Citroen Berlingo Electric (2013-2019) practicality & load space
As well as having a snug three-abreast seating layout, the Berlingo Electric isn’t a market leader for cargo volume or payload. There’s 3.3 cubic metres of space in the back of the L1, which can be accessed by offset rear doors or a single sliding side door. The L2 has 3.7 cubic metres in the back courtesy of a longer overhang behind the rear wheels, while twin sliding side doors come with the offset back doors.
Citroen Berlingo Electric interior space, storage & comfort
While it’s possible to sit three-abreast in the Berlingo, it’s more comfortable as a two-seater, and you can fold the middle seat down to make a tray table if you want. In addition, the outer passenger seat folds down so you can carry long items (as long as you haven’t added a bulkhead) and the base also flips up to offer another storage area separate from the load space.
Other storage points include three dashtop trays, a slim overhead tray, decent door bins and a disappointing glovebox – the latter is because the conversion from left to right-hand drive doesn’t move the fuse box, which ends up cutting into the glovebox area.
Load volume isn’t great, but there’s room for two Euro pallets inside, and Citroen does at least include a plastic floor lining on the Berlingo Electric as standard. This helps prevent scratches and also gives an extra layer of protection between the load area and the electrical running gear underneath.

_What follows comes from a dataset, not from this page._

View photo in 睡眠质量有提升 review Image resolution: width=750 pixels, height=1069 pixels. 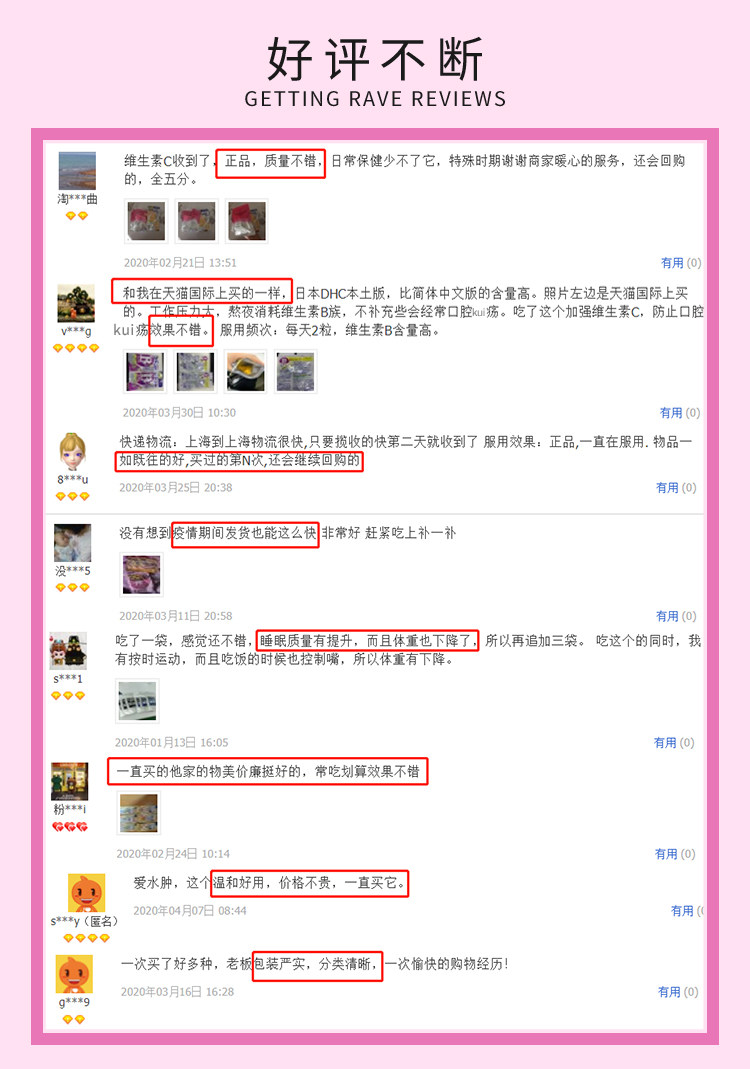[138, 701]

Payload weights are 636kg for the L1 and 552kg for the L2 – the latter being lower due to the weight of the extended body and additional side door. Those weights are lower than those of the standard Berlingo diesel, because some payload capacity is taken up by the extra weight of the battery pack – at 2,225kg, the Berlingo Electric L1 is almost 300kg heavier than the lightest diesel Berlingo, as well as being 200kg heavier than the Renault Kangoo Z.E.